Die unerlaubte Beschäftigung wurde durch Strafantrag der Finanzpolizei des Finanzamtes Kirchdorf Perg Steyr angezeigt. Im Zuge einer Kontrolle am 11.07.2013 sowie am 16.07.2013 in x wurden die oben angeführten Personen beim Aufbringen von Vollwärmeschutz angetroffen und kontrolliert. Sie waren nicht zur Sozialversicherung angemeldet. Aufgrund der Bestimmungen des § 539a ASVG, wonach der wahre wirtschaftliche Gehalt und nicht die äußere Erscheinungsform des Sachverhaltes maßgeblich ist, hätte die Firma x die Arbeiter zur Sozialversicherung anmelden müssen.

 

 

 

Sie haben somit gegen die sozialversicherungsrechtliche Meldepflicht des § 33 ASVG verstoßen.

 

 

 

Diese Tat wird Ihnen als gem. § 9 Abs. 1 VStG. verwaltungsstrafrechtlich Verantwortlicher (handelsrechtl. Geschäftsführer) ihres Unternehmens x mit Sitz in x angelastet.

 

 

Verwaltungsübertretung nach § 111 Abs. 1 ASVG iVm § 33 Abs. 1 ASVG, BGBl. Nr. 189/155 idgF.

 

1.2. Von der erstinstanzlichen Behörde wurde x am 11.9.2013 im Ermittlungsverfahren niederschriftlich befragt. Im Zuge seiner Aussage hat er den Bescheid des Bezirkshauptmanns von Linz-Land vom 27.5.2013, Ge10-39726-2013/GRU, vorgelegt, wonach die Gewerbeanmeldung des Gewerbes „Baugewerbetreibender, eingeschränkt auf ausführende Tätigkeit im Bereich Außenputz-, Vollwärmeschutz-, Fassadenarbeiten und einfache Maurerarbeiten im Bereich von Kleinhausbauten mit Ausnahme statisch relevanter Arbeiten“ im Standort x durch x, sowie die Bestellung von x zum gewerberechtlichen Geschäftsführer, genehmigt wurde.

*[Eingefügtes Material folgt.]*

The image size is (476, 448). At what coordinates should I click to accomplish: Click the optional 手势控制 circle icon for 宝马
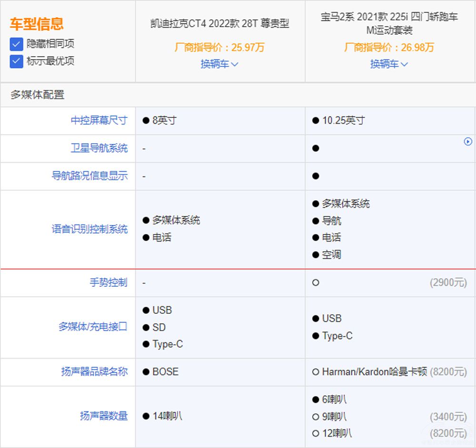[x=316, y=282]
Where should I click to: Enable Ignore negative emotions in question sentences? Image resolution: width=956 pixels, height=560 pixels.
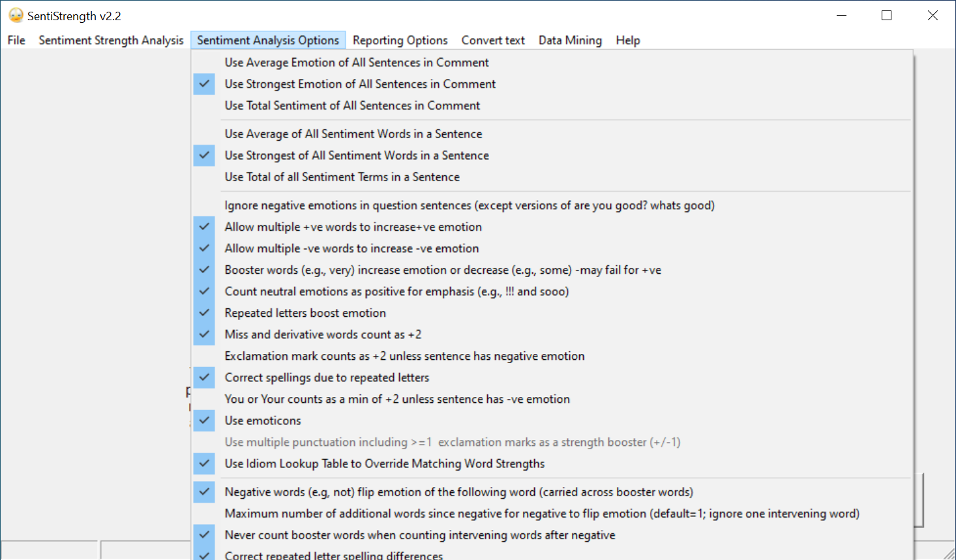469,205
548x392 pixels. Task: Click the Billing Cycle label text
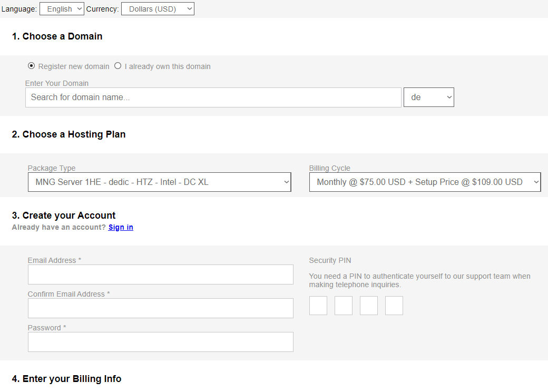[x=329, y=168]
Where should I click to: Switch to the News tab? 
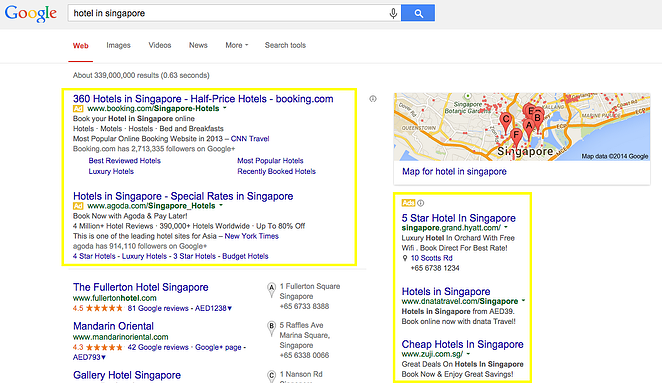point(198,45)
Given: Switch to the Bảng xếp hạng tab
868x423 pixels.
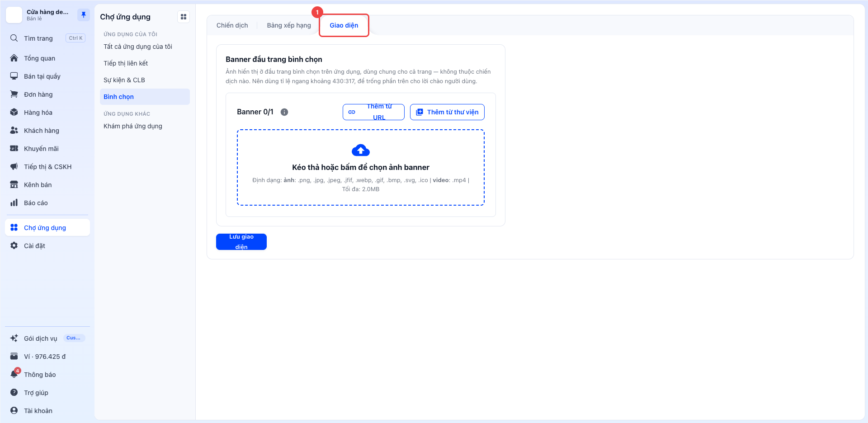Looking at the screenshot, I should [289, 25].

Es wurde auch ein als „Werkvertrag“ bezeichneter Vertrag zwischen der Fa. x und dem Auftragnehmer x vorgelegt.

Als Ausführungszeitraum wurde die 25. KW und als Umfang der Arbeiten „WDVS“ und „Preis laut Absprache €/ angeführt“.

Weiters wurden noch „Bedingungen des Werkvertrags“ angeführt.

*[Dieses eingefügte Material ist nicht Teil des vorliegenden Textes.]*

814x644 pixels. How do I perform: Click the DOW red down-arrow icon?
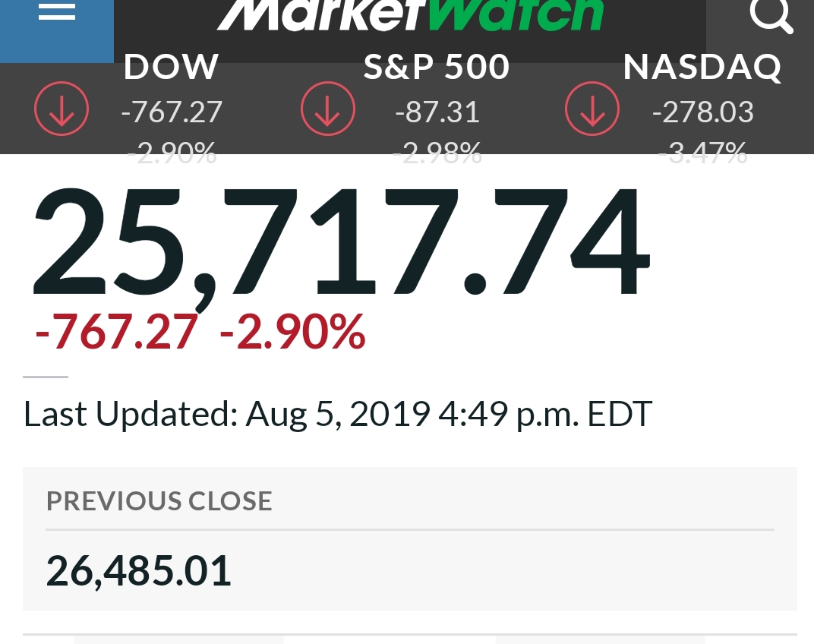[x=62, y=109]
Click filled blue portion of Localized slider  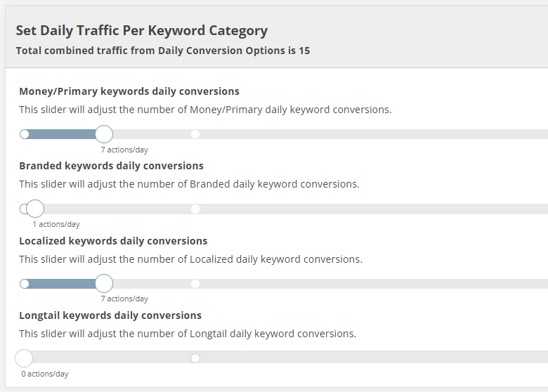click(x=63, y=284)
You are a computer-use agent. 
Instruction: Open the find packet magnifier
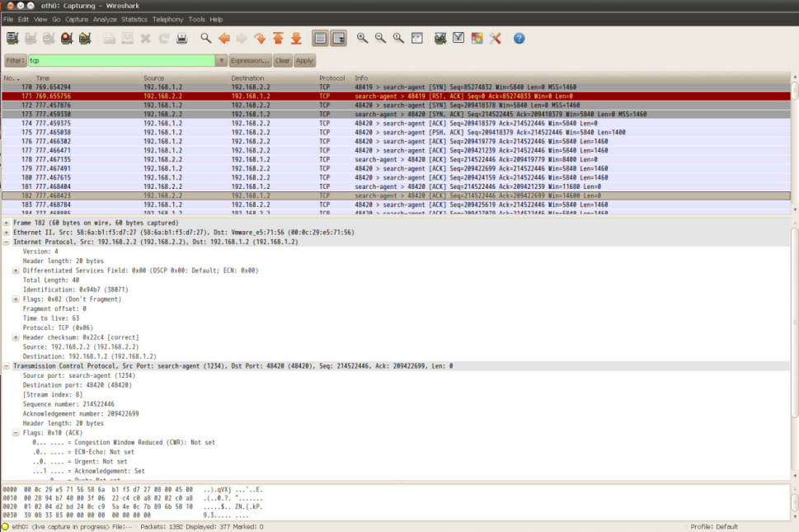click(206, 39)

Dieser Vertrag wurde von x und x am 17.6.2013 gezeichnet.

 

1.3. Am 31.1.2014 wurde der nunmehr bekämpfte Einstellungsbescheid erlassen.

 

1.4. Dagegen wurde die rechtzeitige Beschwerde vom 24.2.2014 erhoben.

 

1.5. Das Landesverwaltungsgericht hat am 28.4.2014 eine öffentliche mündliche Verhandlung durchgeführt, zu der x in rechtsfreundlicher Vertretung und ein Vertreter der Organpartei gekommen sind. Als Zeugen wurden x und x einvernommen, wobei x und x unter Beiziehung einer Dolmetscherin für die bosnische/kroatische Sprache befragt wurden.

 

2. Das Landesverwaltungsgericht hat erwogen:

 

2.1. Folgender rechtlich relevanter Sachverhalt wird festgestellt:

 

x ist Einzelunternehmer und Inhaber des Unternehmens x mit der Adresse x. x ist auch gewerberechtlicher Geschäftsführer der Fa. x, deren Firmeninhaber x ist. x hat innerbetrieblich sämtliche Vollmachten an seinen Schwiegersohn x übertragen. x war zu den inkriminierten Tatzeiten als Selbständiger bei der Sozialversicherung der gewerblichen Wirtschaft gemeldet. x war zu diesen Zeiten als Bauleiter des x gemeldet (Anmeldung eingelangt bei der GKK am 3.6.2013 - Beilage 1 zur Verhandlungsschrift vom 28.4.2014). x war ab 3.6.2013 als Arbeiter bei der x bei der GKK gemeldet.

Zwischen der x und der x wurde ein Rahmenvertrag geschlossen, zur Sicherstellung, dass die Firma x der Fa. x, bei Bedarf zur Durchführung von Bauarbeiten, die baustellenbezogen durch „Werkvertrag“ vereinbart werden, zur Verfügung steht.

 

Die Firma x hat von x einen Auftrag zur Durchführung von Bauarbeiten bekommen.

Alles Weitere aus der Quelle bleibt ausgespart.